[Written tasks]
**1)** For each statement (a), (b), (c), say yes or no depending on whether it agrees with the text on PBM physical backups, and quote the words of that text that decide it.
(a) PBM version 1.7.0 came out in April 2022 with physical backups as a technical preview.
(b) PBM's physical backups work with any MongoDB server, not only Percona Server for MongoDB.
(c) The backup leader chooses the oldest of the cluster times posted by the replica sets.
**2)** Carry on the text on PBM physical backups from its last sentence.

-- Begin Text shown --

Percona Backup for MongoDB (PBM) is a backup utility custom-built by Percona to help solve the needs of customers and users who don’t want to pay for proprietary software like MongoDB Enterprise and Ops Manager but want a fully-supported open-source backup tool that can perform cluster-wide consistent backups in MongoDB.

Version 1.7.0 of PBM was released in April 2022 and comes with a technical preview of physical backup functionality. This functionality enables users to benefit from the reduced recovery time. 

With logical backups, you extract the data from the database and store it in some binary or text format, and for recovery, you write all this data back to the database. For huge data sets, it is a time-consuming operation and might take hours and days. Physical backups take all your files which belong to the database from the disk itself, and recovery is just putting these files back. Such recovery is much faster as it does not depend on the database performance at all.

In this blog post, you will learn about the architecture of the physical backups feature in PBM, see how fast it is compared to logical backups, and try it out yourself.

Tech Peek

Architecture Review

In general, physical backup means a copy of a database’s physical files. In the case of Percona Server for MongoDB (PSMDB) these are WiredTiger *.wt  Btree, config, metadata, and journal files you can usually find in /data/db.  The trick is to copy all those files without stopping the cluster and interrupting running operations. And to be sure that data in files is consistent and no data will be changed during copying. Another challenge is to achieve consistency in a sharded cluster. In other words, how to be sure that we are gonna be able to restore data to the same cluster time across all shards.

PBM’s physical backups are based on the backupCursors feature of PSMDB (PSMDB). This implies that to use this feature, you should use Percona Server for MongoDB.

Backup

On each replica set, PBM uses $backupCursor to retrieve a list of files that need to be copied to achieve backup. Having that list next step is to ensure cluster-wide consistency. For that, each replica set posts a cluster time of the latest observed operation. The backup leader picks the most recent one. This will be the common backup timestamp (recovery timestamp) saved as the last_write_ts in the backup metadata. After agreeing on the backup time, the pbm-agent on each cluster opens a $backupCursorExtend. The cursor will return its result only after the node reaches the given timestamp. Thus the returned list of logs (journals) will contain the “common backup timestamp”. At that point, we have a list of all files that have to be in the backup. So each node copies them to the storage, saves metadata, closes cursors, and calls it a backup. Here is a blog post explaining Backup Cursors in great detail.

Of course, PBM does a lot more behind the scenes starting from electing appropriate nodes for the backup, coordinating operations across the cluster, logging, error handling, and many more. But all these subjects are for other posts.

-- End Text shown --
-- Begin Source data --

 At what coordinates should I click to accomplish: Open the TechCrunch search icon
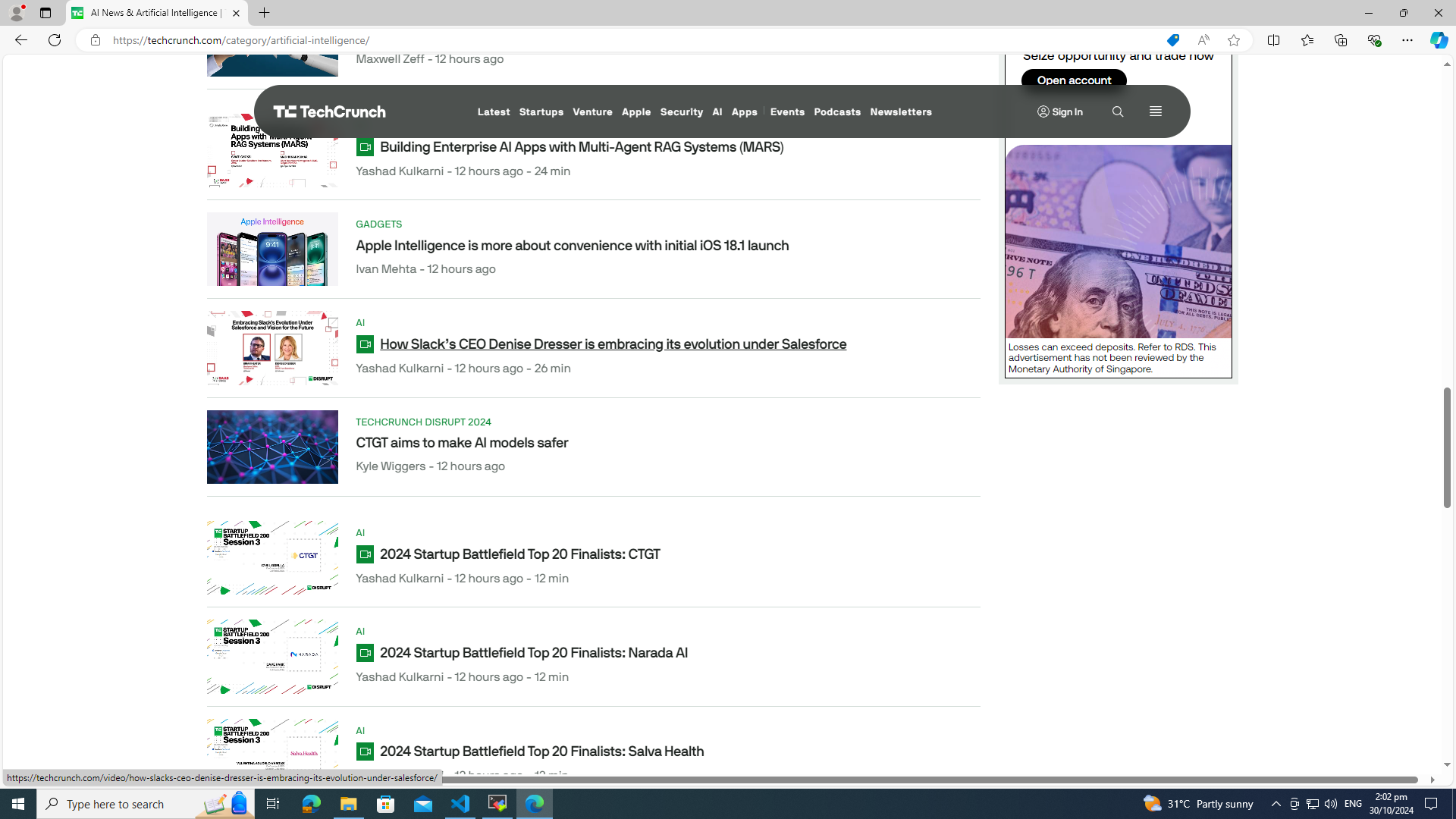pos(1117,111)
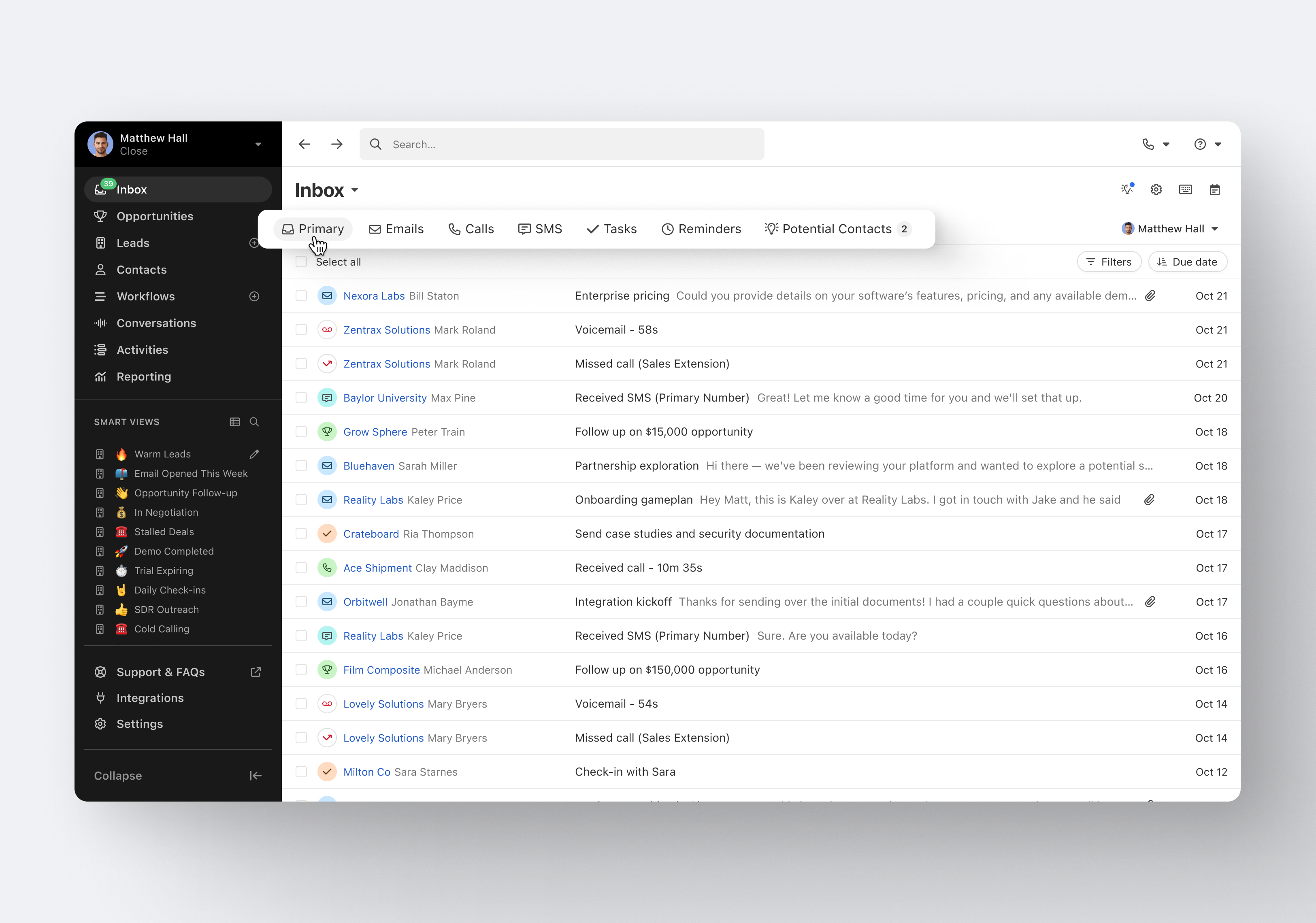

-- End Source data --

[The responses]
**1)**
(a) Yes: "Version 1.7.0 of PBM was released in April 2022 and comes with a technical preview of physical backup functionality."
(b) No: "This implies that to use this feature, you should use Percona Server for MongoDB."
(c) No: "The backup leader picks the most recent one."

**2)**
Backup’s Recovery Timestamp

Restoring any backup PBM returns the cluster to some particular point in time. Here we’re talking about the time, not in terms of wall time but MongoDB’s cluster-wide logical clock. So the point that point-in-time is consistent across all nodes and replica sets in a cluster. In the case of logical or physical backup, that time is reflected in the complete section of pbm list  of pbm status  outputs. E.g.:

This time is not the time when a backup has finished, but the time at which cluster state was captured (hence the time the cluster will be returned to after the restore). In PBM’s logical backups, the recovery timestamp tends to be closer to the backup finish. To define it, PBM has to wait until the snapshot on all replica sets finishes. And then it starts oplog capturing from the backup start up to that time. Doing physical backups, PBM would pick a recovery timestamp right after a backup start. Holding the backup cursor open guarantees the checkpoint data won’t change during the backup, and PBM can define complete-time right ahead.

Restore

There are a few considerations for restoration.

First of all, files in the backup may contain operations beyond the target time ( commonBackupTimestamp). To deal with that, PBM uses a special function of the replication subsystem’s startup process to set the limit of the oplog being restored. It’s done by setting the oplogTruncateAfterPoint value in the local DB’s replset.oplogTruncateAfterPoint collection.

Along with the oplogTruncateAfterPoint database needs some other changes and clean-up before start. This requires a series of restarts of PSMDB in a standalone mode.

Which in turn brings some hassle to the PBM operation. To communicate and coordinate its work across all agents, PBM relies on PSMDB itself. But once a cluster is taken down, PBM has to switch to communication via storage. Also, during standalone runs, PBM is unable to store its logs in the database. Hence, at some point during restore, pbm-agent logs are being available only in agents’ stderr. And pbm logs won’t have access to them. We’re planning to solve this problem by the physical backups GA.

Also, we had to decide on the restore strategy in a replica set. One way is to restore one node, then delete all data on the rest and let the PSMDB replication do the job. Although it’s a bit easier, it means until InitialSync finishes, the cluster will be of little use. Besides, logical replication at this stage almost neglects all the speed benefits (later on that) the physical restore brings to the table. So we went with the restoration of each node in a replica set. And making sure after the cluster starts, no node will spot any difference and won’t start ReSync.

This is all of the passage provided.